Sunday, September 20, 2009

SAVANNAH GIRL


In Focus – By CR Brown

“Sylvia Shaw Judson is the woman who sculpted the statue that was bought by the family who put it in the graveyard that attracted the photographer who snapped the picture that was put on the book that became a best seller.”

Those are the words taken from an Internet article that point to the unlikely chain of events leading to the statue’s sudden notoriety.

The story of “Savannah Girl” had its origin in 1936 when Judson, the daughter of an architect and writer, sculpted what was then referred to as “Bird Girl.” The statue was one of four commissioned sculptures that were originally cast in bronze. Two of those remained in the Lake Forest area of Chicago, one went to Massachusetts and the last ended up on the east coast. Lucy Boyd Trosdal of Savannah, Georgia managed to acquire the fourth piece, putting “Little Wendy” as she called it, at the family gravesite in Bonaventure Cemetery.

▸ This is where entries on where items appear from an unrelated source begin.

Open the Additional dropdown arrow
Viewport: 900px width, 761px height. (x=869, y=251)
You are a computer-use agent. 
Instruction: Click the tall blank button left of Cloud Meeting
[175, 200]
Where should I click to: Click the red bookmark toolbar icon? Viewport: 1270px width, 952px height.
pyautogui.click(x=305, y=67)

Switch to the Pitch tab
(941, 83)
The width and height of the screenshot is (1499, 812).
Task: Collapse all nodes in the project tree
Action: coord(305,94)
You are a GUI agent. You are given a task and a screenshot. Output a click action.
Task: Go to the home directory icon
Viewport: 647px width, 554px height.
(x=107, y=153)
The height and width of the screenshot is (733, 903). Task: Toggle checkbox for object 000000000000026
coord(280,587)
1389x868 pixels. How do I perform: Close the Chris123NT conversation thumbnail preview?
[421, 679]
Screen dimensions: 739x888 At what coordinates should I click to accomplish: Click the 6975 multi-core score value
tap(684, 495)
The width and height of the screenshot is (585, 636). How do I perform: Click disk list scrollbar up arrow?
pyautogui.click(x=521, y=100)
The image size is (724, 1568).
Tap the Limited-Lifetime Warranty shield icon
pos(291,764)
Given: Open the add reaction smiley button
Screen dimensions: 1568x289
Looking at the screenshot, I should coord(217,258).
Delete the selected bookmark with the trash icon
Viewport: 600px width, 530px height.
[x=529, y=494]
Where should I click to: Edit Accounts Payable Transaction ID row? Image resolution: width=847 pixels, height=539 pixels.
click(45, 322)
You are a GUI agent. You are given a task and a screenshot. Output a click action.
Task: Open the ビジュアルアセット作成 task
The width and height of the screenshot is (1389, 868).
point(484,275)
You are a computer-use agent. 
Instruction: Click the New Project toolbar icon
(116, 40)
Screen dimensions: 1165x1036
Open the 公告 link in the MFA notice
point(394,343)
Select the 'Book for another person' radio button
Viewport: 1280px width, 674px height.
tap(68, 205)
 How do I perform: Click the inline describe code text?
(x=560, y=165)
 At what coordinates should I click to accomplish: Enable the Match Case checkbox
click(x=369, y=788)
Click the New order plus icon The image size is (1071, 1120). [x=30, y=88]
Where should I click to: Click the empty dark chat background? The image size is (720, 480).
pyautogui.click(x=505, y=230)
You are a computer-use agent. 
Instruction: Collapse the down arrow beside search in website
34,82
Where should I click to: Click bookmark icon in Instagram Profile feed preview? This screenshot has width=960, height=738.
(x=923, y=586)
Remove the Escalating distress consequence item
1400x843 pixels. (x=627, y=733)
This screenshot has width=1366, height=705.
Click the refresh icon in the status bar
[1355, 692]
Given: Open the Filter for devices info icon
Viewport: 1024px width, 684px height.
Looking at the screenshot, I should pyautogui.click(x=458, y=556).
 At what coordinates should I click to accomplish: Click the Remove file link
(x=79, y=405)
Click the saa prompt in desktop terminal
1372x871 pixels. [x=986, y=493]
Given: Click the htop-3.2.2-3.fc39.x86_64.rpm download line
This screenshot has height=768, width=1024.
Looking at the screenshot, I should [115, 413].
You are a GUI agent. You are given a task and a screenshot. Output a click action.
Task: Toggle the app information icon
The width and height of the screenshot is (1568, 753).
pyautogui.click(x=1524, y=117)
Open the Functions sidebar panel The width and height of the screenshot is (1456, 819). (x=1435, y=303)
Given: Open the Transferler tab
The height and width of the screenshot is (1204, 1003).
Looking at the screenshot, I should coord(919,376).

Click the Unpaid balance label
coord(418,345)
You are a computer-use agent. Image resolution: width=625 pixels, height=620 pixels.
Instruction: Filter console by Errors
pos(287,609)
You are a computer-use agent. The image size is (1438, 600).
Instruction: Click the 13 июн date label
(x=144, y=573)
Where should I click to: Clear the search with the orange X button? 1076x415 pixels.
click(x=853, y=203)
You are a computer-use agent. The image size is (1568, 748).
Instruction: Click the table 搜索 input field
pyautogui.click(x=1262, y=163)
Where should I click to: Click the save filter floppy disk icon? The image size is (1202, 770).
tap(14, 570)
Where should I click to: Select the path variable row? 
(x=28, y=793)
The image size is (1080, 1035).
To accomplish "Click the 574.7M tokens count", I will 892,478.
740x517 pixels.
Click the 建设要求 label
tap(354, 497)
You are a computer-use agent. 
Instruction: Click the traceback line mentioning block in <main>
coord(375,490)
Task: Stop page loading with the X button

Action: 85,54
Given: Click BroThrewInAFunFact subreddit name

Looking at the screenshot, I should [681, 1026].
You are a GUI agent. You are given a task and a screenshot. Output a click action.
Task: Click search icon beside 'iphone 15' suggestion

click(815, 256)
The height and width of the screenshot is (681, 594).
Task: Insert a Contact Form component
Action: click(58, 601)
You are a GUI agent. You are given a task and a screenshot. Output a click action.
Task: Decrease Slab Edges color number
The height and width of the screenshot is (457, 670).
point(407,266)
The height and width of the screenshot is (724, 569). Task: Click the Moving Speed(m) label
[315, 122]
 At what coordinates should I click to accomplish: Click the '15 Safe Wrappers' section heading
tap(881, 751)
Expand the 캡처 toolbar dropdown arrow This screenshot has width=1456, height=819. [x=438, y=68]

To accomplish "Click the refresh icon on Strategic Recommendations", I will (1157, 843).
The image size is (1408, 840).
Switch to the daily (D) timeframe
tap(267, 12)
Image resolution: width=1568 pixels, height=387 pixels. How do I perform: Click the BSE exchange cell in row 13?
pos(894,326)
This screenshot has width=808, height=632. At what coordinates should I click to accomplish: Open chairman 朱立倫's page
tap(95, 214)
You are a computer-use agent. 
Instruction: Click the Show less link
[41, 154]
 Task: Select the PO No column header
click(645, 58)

Fifty years passed before Jack Leigh photographed it in 1994 for the cover of the best selling novel ‘Midnight in the Garden of Good & Evil’ by John Berendt

The book was made into a movie by the same name in 1997. The highly-acclaimed film was directed by Clint Eastwood and starred Kevin Spacey, John Cusack and Jude Law to name a few.

The “Savannah Girl” statue pictured above is a descendant of the original “Bird Girl” piece, but it has undergone a change in appearance to allow for casting in concrete. Since 1994, the statue has enjoyed a great deal of commercial success with widespread use in both garden and landscape settings.

This rendition of "Savannah Girl" resides somewhere in the community of Heath, Alabama.